### Given data
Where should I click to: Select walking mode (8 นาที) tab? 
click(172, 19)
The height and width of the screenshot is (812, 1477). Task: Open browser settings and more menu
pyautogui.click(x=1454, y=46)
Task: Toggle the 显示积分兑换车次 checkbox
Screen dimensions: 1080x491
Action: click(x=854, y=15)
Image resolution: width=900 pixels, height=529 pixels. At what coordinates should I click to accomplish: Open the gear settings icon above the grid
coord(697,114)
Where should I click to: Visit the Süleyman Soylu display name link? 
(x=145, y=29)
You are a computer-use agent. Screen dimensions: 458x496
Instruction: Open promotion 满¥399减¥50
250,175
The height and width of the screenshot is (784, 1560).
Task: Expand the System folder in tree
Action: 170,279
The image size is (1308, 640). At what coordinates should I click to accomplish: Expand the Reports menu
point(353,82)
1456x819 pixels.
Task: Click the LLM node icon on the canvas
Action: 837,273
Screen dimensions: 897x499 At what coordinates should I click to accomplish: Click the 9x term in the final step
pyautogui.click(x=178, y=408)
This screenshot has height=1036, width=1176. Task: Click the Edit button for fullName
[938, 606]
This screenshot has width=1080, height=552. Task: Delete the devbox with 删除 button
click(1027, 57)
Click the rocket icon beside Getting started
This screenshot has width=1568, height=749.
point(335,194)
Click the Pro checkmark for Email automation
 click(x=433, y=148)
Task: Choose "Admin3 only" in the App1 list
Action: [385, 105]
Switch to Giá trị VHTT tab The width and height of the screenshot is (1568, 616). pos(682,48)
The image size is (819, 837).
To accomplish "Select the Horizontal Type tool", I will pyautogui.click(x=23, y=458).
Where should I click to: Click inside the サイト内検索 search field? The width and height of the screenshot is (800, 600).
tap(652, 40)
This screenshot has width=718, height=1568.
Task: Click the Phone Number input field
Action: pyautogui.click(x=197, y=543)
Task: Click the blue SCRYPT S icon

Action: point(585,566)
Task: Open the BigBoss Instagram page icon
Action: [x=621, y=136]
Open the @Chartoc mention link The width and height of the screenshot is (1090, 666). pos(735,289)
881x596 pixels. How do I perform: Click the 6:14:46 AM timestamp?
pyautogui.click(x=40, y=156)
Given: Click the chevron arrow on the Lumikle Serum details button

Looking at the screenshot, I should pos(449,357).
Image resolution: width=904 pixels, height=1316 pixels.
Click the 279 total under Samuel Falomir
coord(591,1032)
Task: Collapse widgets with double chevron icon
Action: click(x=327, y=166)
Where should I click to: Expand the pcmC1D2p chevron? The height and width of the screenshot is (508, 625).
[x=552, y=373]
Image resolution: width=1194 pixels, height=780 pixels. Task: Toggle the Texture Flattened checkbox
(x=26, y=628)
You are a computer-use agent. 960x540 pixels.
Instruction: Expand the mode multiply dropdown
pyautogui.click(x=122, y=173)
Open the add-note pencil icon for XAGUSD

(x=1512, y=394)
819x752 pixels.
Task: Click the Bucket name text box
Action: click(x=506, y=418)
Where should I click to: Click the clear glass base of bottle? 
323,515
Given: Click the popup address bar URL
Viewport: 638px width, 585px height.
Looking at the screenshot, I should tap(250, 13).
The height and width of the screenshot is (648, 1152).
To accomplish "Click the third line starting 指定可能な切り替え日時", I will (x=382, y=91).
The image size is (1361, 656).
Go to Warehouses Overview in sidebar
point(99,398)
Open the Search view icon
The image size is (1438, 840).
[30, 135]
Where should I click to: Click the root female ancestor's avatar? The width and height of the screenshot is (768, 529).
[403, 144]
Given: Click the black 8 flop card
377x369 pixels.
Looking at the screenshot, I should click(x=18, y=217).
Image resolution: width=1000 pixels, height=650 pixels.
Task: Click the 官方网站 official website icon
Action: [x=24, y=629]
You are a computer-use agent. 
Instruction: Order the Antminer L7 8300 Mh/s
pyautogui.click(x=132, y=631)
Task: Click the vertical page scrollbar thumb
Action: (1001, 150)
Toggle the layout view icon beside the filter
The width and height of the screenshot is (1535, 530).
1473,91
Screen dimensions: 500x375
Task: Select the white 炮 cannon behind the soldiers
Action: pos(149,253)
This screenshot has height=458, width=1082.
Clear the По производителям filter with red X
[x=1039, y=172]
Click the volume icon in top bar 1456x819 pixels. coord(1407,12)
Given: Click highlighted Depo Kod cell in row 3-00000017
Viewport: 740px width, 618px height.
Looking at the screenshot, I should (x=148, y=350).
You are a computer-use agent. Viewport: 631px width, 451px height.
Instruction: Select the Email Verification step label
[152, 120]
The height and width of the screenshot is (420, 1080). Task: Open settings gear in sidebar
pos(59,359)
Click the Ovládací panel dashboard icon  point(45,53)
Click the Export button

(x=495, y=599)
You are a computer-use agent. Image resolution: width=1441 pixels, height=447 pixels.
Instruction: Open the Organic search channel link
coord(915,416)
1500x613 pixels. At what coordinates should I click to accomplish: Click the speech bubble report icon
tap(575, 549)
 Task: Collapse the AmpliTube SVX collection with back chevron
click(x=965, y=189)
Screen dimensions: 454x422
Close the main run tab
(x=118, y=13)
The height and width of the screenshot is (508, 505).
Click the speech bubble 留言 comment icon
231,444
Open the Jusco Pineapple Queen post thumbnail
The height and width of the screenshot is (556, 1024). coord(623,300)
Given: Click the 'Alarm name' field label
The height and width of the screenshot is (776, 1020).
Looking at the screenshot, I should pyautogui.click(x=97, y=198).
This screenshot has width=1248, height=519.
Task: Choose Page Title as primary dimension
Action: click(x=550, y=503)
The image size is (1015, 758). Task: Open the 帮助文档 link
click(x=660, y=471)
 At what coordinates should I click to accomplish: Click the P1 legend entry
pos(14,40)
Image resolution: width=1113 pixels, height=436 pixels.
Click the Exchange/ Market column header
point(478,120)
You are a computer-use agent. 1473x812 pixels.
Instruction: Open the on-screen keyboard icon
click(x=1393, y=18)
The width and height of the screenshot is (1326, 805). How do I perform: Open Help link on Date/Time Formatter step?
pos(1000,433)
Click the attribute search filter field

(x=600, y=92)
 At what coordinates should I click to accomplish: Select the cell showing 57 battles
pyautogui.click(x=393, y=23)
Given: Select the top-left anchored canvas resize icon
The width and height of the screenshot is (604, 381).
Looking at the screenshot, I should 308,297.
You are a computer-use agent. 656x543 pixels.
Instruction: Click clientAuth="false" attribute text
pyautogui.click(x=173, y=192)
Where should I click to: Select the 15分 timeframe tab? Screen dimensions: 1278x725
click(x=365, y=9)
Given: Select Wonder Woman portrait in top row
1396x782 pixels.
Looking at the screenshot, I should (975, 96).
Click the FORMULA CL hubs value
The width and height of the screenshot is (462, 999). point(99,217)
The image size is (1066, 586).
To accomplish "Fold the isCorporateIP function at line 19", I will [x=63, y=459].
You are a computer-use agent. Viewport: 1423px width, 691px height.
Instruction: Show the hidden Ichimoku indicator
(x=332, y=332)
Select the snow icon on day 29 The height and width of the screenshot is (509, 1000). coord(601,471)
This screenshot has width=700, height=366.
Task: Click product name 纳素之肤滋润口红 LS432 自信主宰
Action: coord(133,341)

### What you need to do
Find the word "will" in the data and copy out each line where it turns up.

### Answer section
To accomplish "Select the Horizontal Type tool", I will pyautogui.click(x=23, y=458).
To accomplish "Click the third line starting 指定可能な切り替え日時", I will (x=382, y=91).
To accomplish "Fold the isCorporateIP function at line 19", I will [x=63, y=459].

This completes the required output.